• **Action item**: Nothing but the lines from the one with "CSR情報 (1081, 1082)" through the final line of the listing should appear in the answer, each copied exactly.

• **Records to use**:

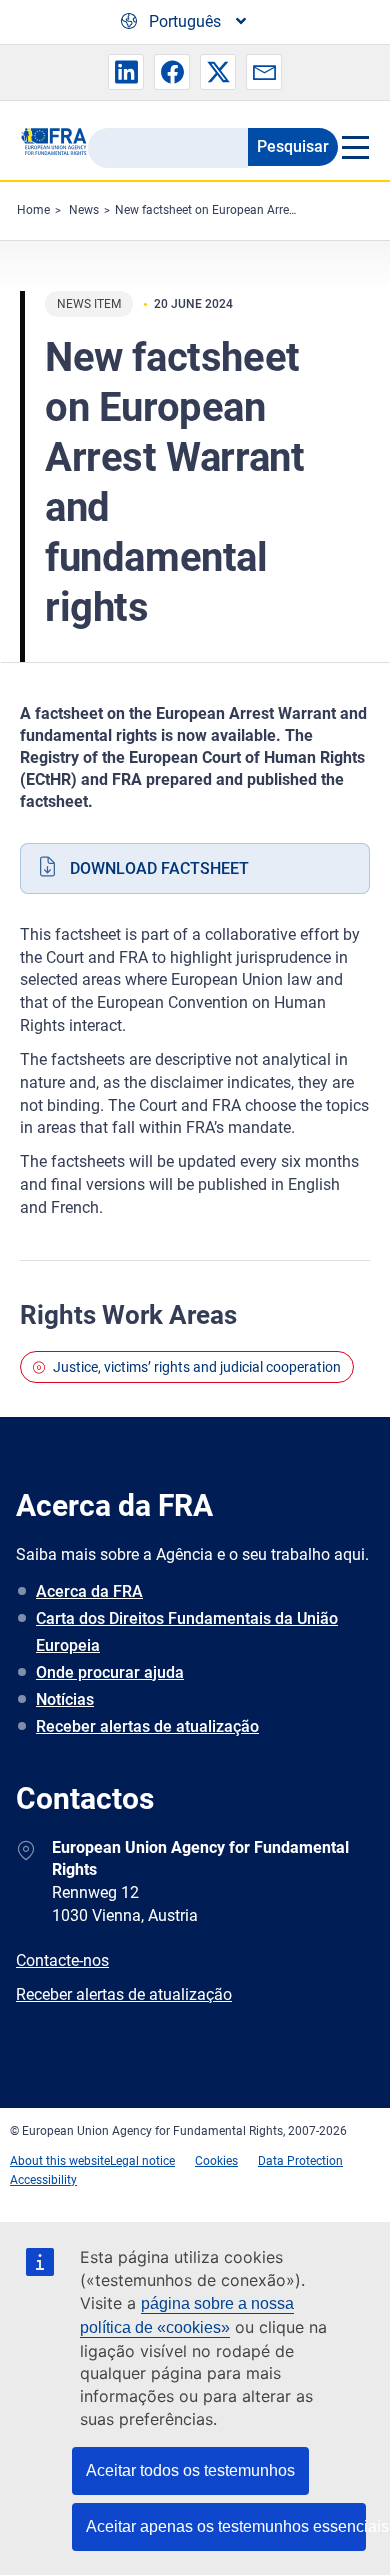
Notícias (65, 1699)
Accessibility (43, 2180)
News (84, 210)
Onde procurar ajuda (110, 1672)
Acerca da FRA (89, 1591)
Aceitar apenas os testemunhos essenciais (226, 2526)
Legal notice (142, 2161)
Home (33, 210)
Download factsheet (159, 868)
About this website (60, 2161)
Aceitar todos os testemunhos (190, 2470)
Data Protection (300, 2161)
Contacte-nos (62, 1960)
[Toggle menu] (354, 147)
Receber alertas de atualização (147, 1726)
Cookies (216, 2161)
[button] (126, 72)
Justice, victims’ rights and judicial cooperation (197, 1367)
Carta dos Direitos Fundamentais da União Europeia (187, 1632)
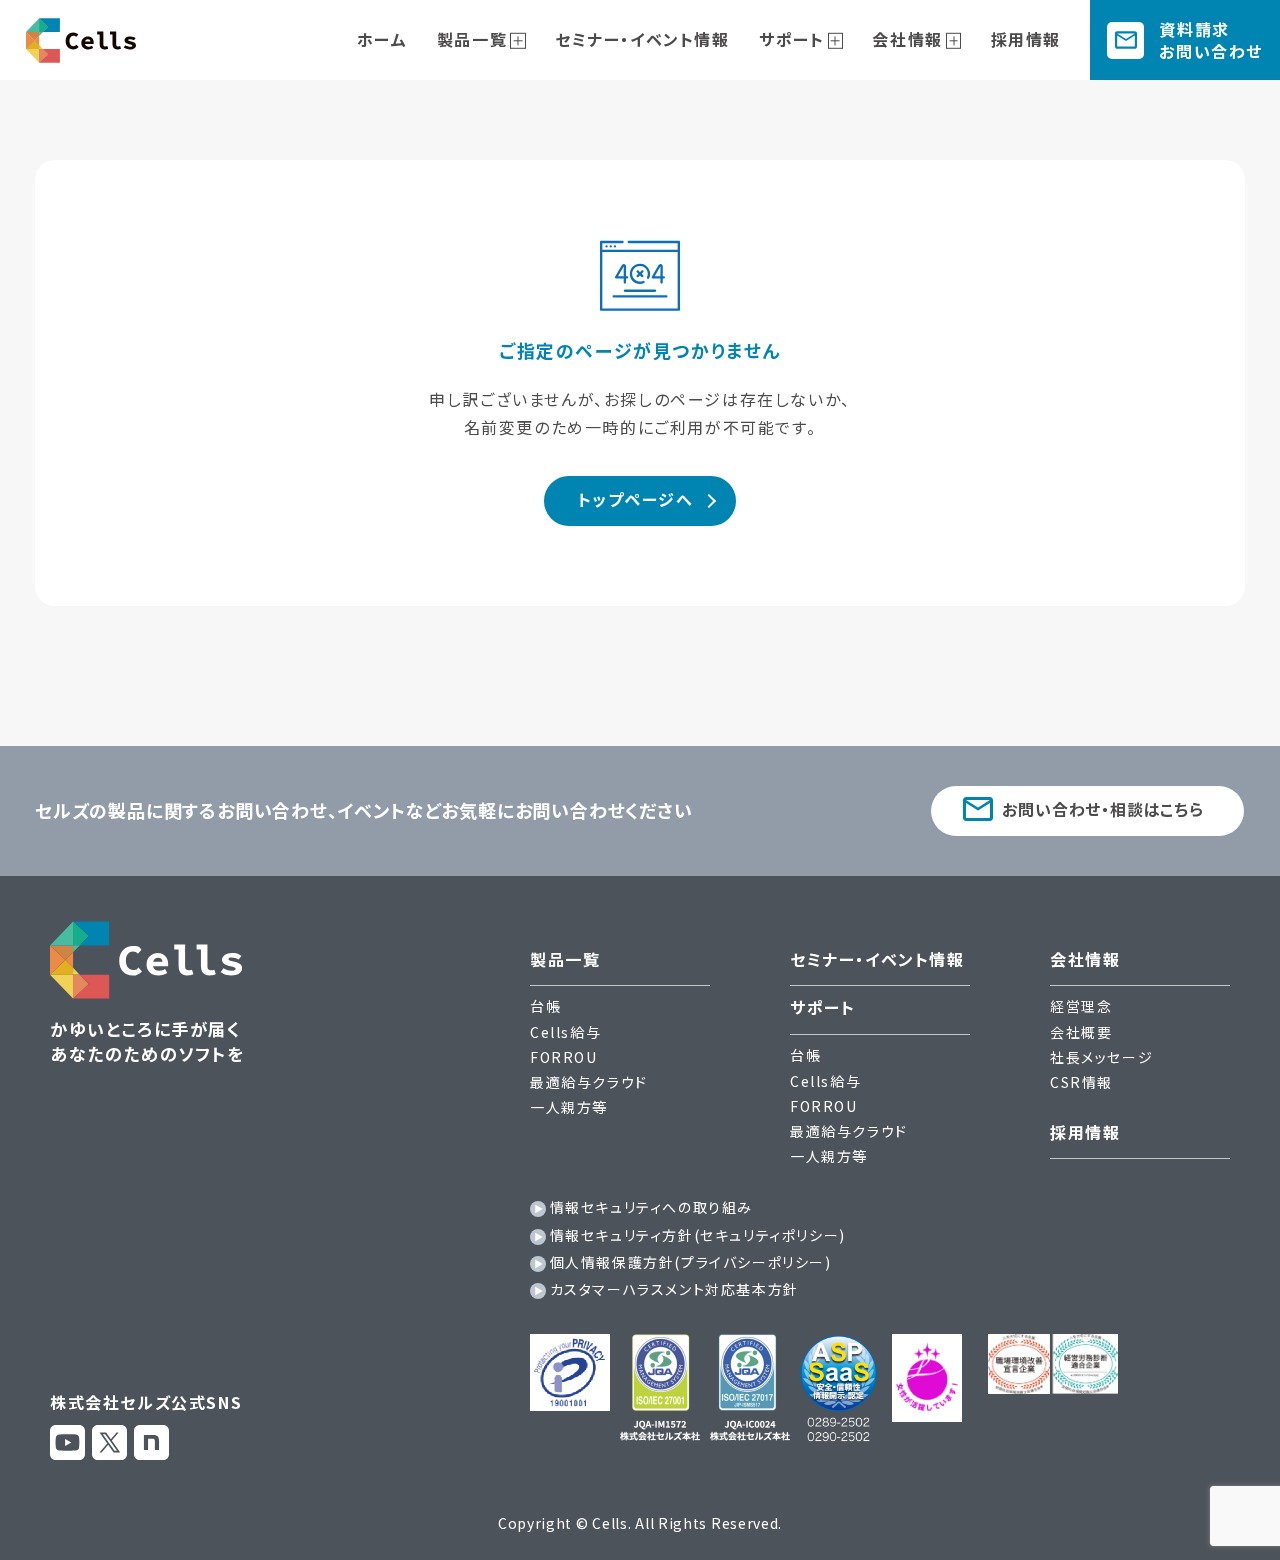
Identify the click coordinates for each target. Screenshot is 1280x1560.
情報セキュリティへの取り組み (651, 1207)
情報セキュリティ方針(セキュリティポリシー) (698, 1235)
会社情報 (907, 39)
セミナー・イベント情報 (642, 39)
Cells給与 (565, 1032)
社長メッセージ (1101, 1057)
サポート (791, 39)
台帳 (545, 1006)
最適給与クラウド (589, 1082)
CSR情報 (1081, 1082)
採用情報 (1026, 39)
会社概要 (1081, 1032)
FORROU (564, 1057)
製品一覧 (472, 39)
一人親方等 (569, 1107)
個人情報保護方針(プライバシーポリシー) (691, 1262)
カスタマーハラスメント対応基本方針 (674, 1289)
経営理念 (1081, 1006)
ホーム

• **Answer box**:
CSR情報 (1081, 1082)
採用情報 (1026, 39)
会社概要 (1081, 1032)
FORROU (564, 1057)
製品一覧 (472, 39)
一人親方等 (569, 1107)
個人情報保護方針(プライバシーポリシー) (691, 1262)
カスタマーハラスメント対応基本方針 (674, 1289)
経営理念 (1081, 1006)
ホーム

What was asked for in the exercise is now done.